The Many faces of Nara
The Kumano Kodo links the famous Yoshino area in Nara Prefecture with Kumano
via Mount Omine. The 170km trek, which has been used as a training ground for
ascetic monks since the 7th century, is one of the most difficult and dangerous
trails of the Kumano Kodo, but there many less strenuous activities to enjoy.
Yoshino Mountain features more than 30,000 cherry trees which form clouds of
delicate pink blossoms in the spring.
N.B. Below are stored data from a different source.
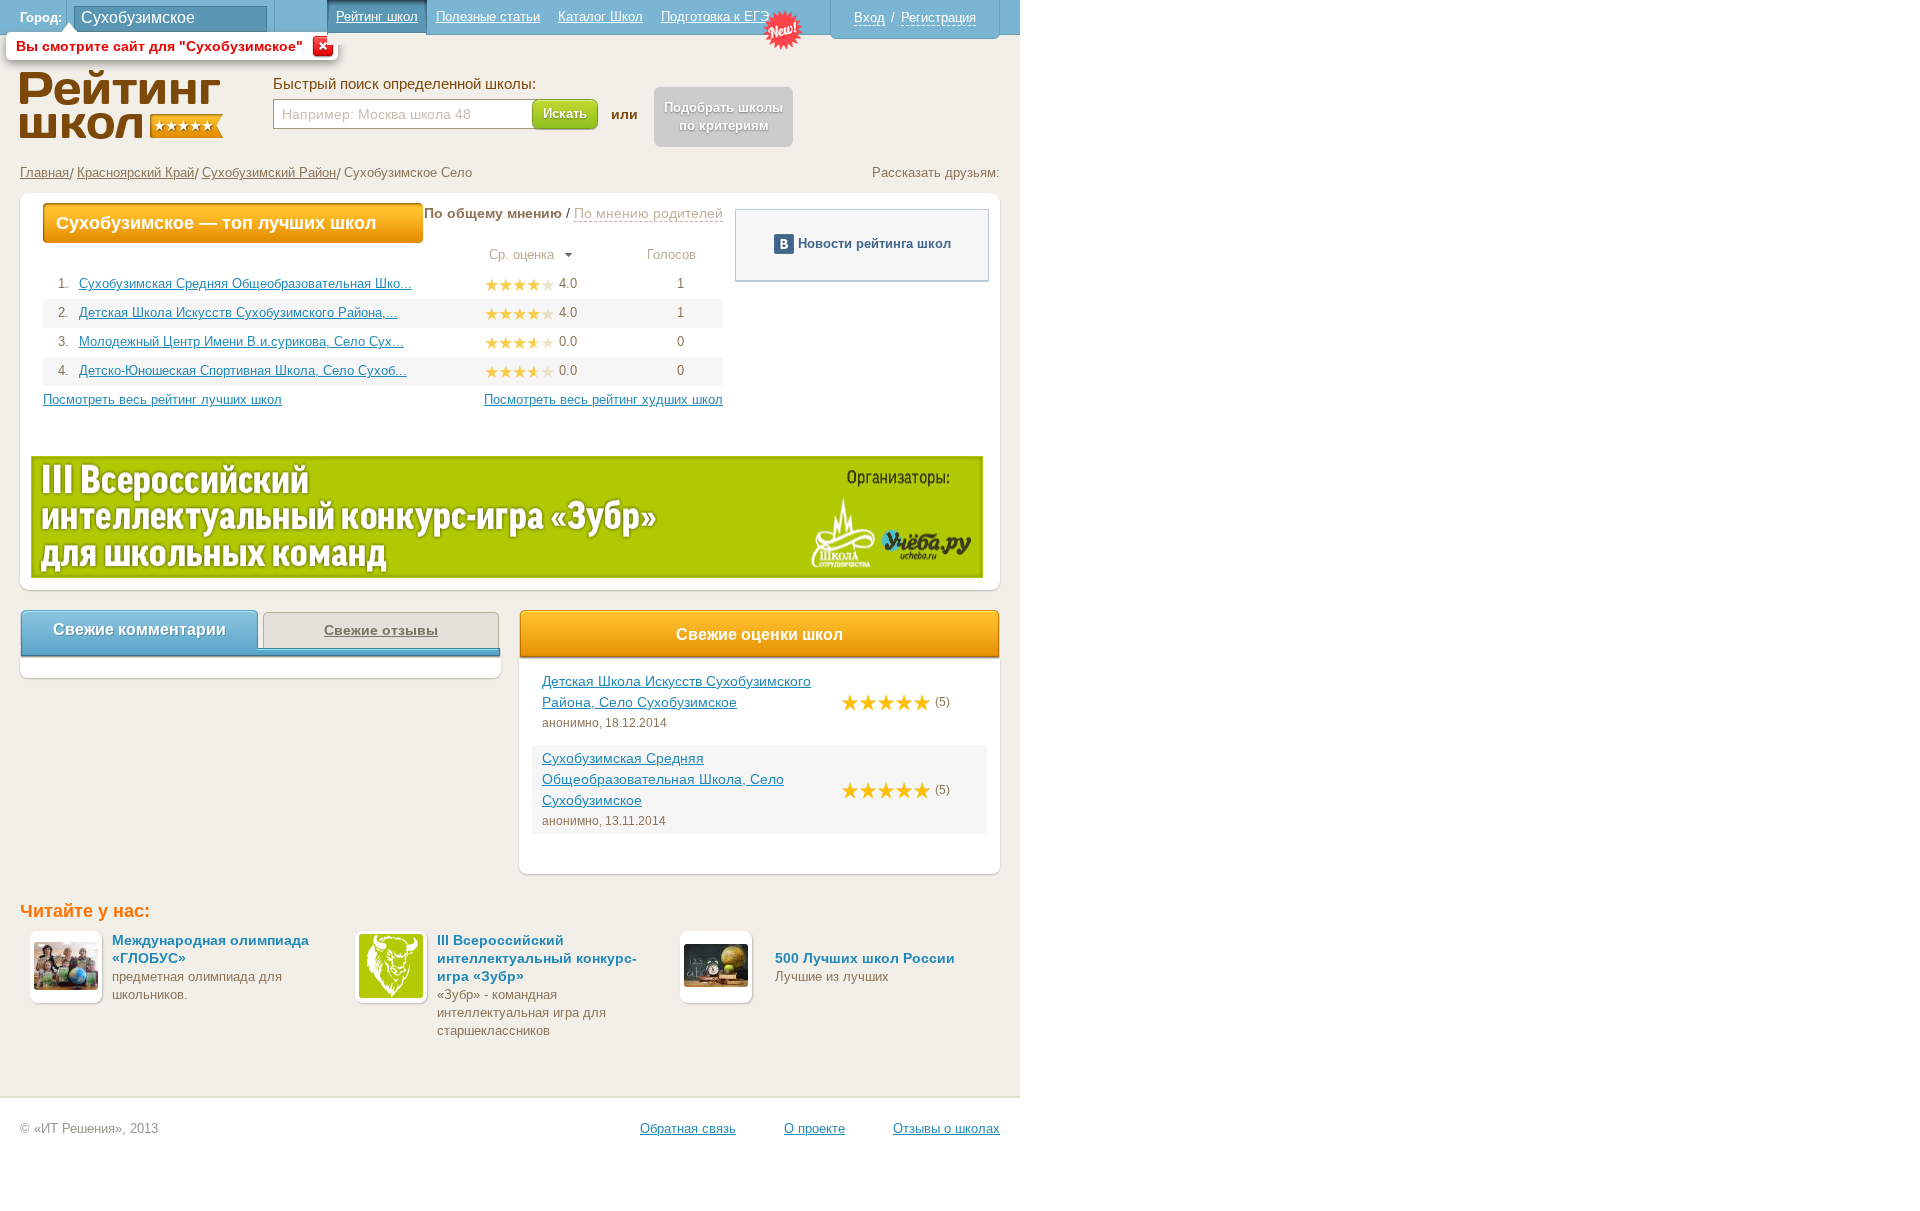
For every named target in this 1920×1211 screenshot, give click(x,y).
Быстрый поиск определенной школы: (404, 84)
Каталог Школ (600, 16)
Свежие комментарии (139, 629)
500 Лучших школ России (865, 958)
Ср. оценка (523, 254)
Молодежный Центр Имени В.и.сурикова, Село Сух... (241, 341)
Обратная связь (688, 1128)
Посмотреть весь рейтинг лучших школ (162, 399)
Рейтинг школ (377, 16)
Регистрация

The area is also home to the famous Kinpusen-
ji temple and the esoteric monks who train there.
A Walk in the Park
Nara city, originally known as Heijo, was established as Japan’s first permanent
capital in 710.
Nara’s Todaiji temple, constructed in 752, is home to a 15 metre high seated
Buddha whose raised hand is as tall as a human being. As with many of Nara’s
attractions, Todaiji is located in Nara Park, which is also home to over 1200 deer. In Japanese folklore deer were considered to be sacred and they are certainly still
well treated, with many visitors feeding them on specially made rice crackers
called ‘shika senbei’ or deer crackers.
Narazuke and other Culinary Delights
In Nara, it is not only the deer which enjoy the culinary delights on offer.
Visitors to Nara can try Narazuke, a dish made by pickling vegetables or fish in sake lees, a much more sophisticated affair than the vinegary pickles which most Australians have grown up with.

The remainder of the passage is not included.